═════ Data shown

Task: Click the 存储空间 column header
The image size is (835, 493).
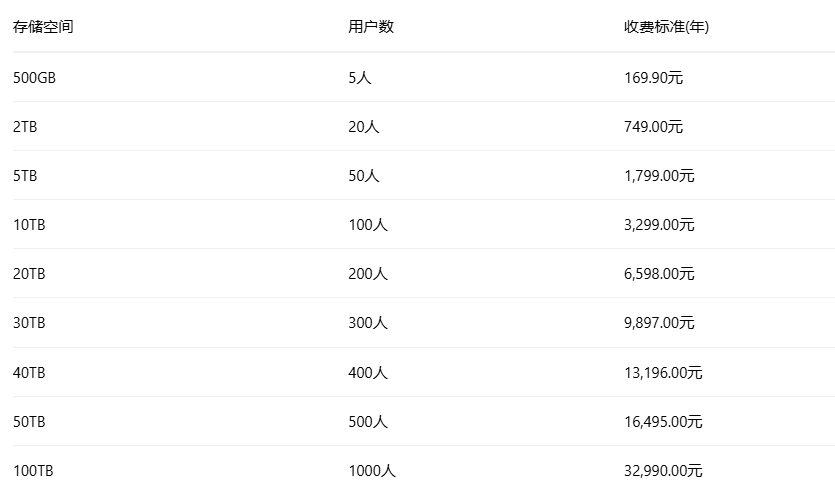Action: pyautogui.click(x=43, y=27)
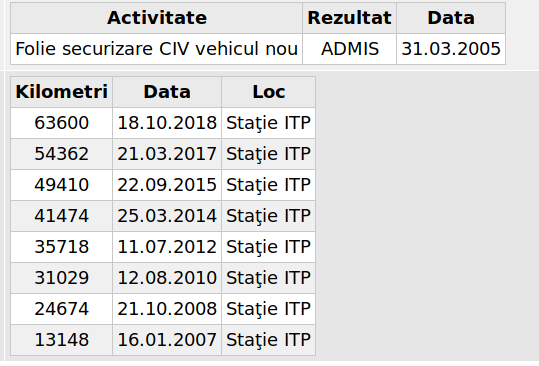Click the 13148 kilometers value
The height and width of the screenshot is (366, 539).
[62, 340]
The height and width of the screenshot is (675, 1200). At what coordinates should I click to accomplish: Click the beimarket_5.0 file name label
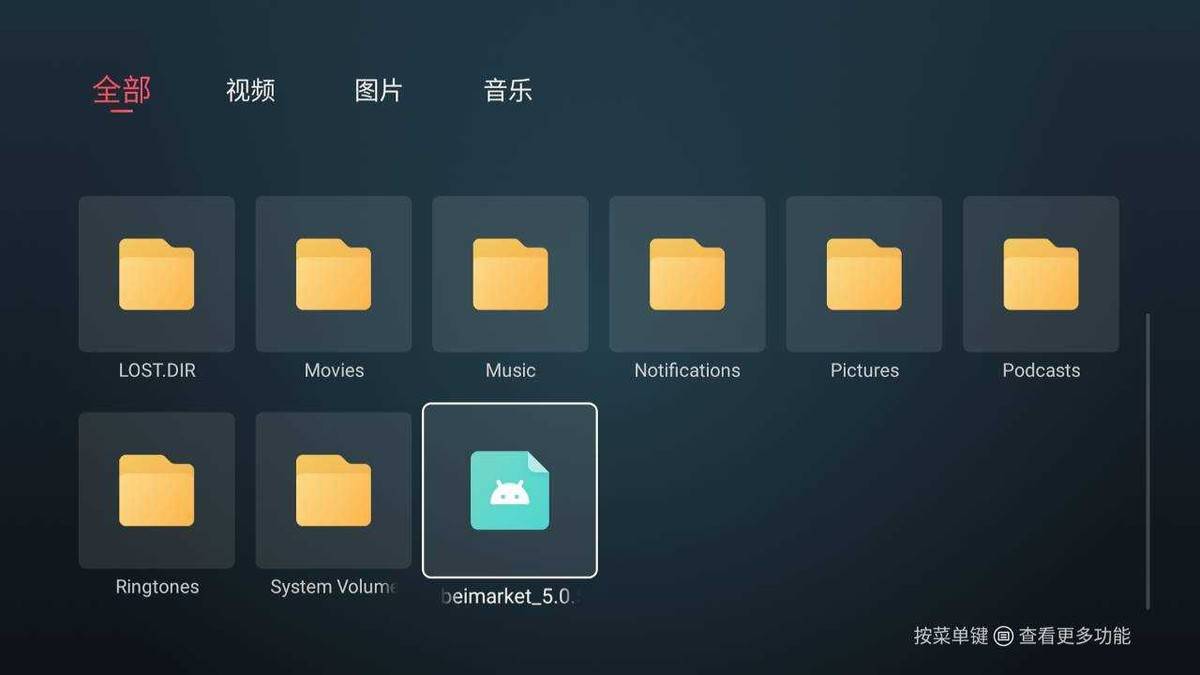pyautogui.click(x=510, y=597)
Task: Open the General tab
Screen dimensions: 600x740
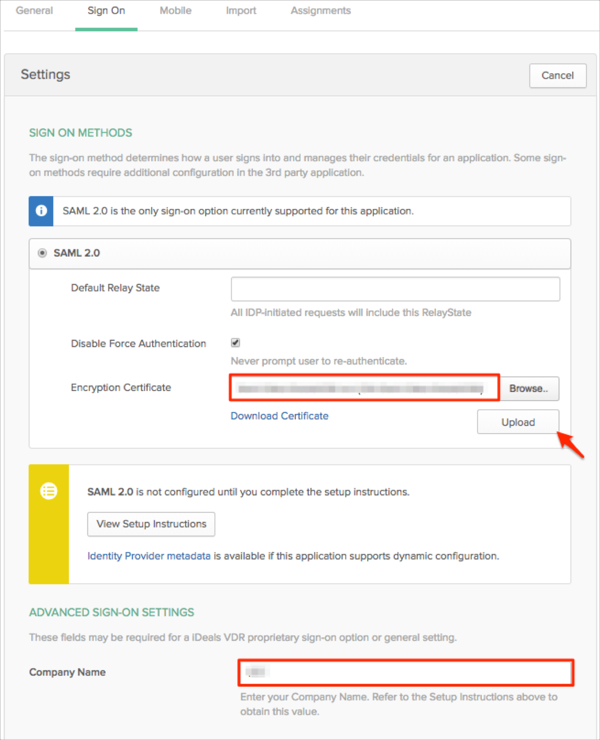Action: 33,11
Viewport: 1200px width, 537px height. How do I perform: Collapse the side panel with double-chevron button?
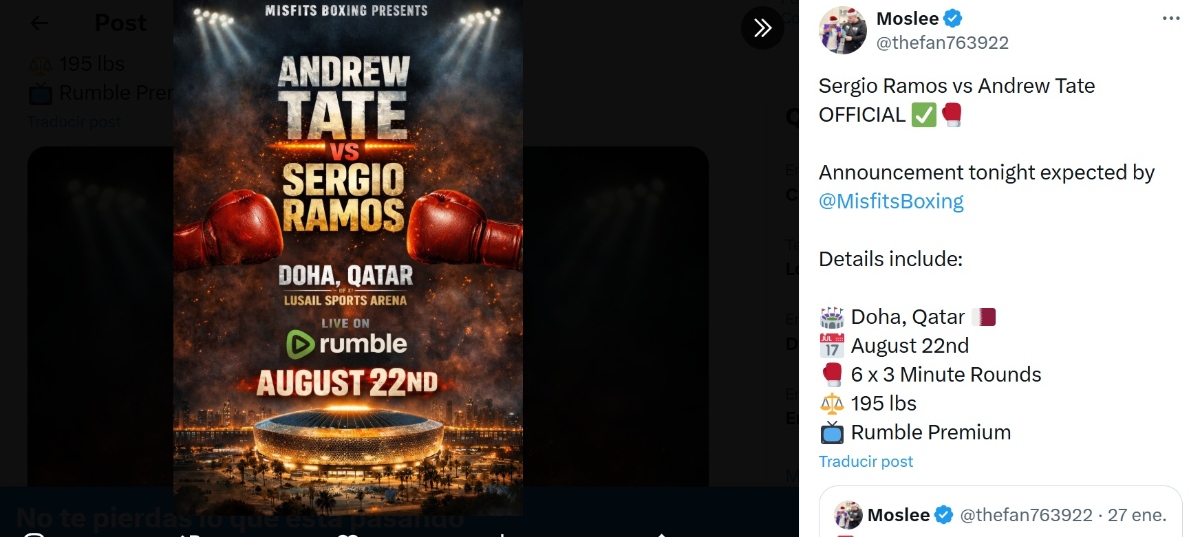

══════════

* [Task instructions] With the pictures left out, give again exactly the lines from the one with "The image size is (835, 493)." through the end of the data, both included.

* [Final answer]
The image size is (835, 493).
Action: pyautogui.click(x=43, y=27)
Click the 13148 kilometers value
The height and width of the screenshot is (366, 539).
[62, 340]
The height and width of the screenshot is (675, 1200). At what coordinates should I click to accomplish: Click the beimarket_5.0 file name label
pyautogui.click(x=510, y=597)
Task: Open the General tab
Screen dimensions: 600x740
Action: 33,11
Viewport: 1200px width, 537px height. How do I perform: Collapse the side panel with double-chevron button?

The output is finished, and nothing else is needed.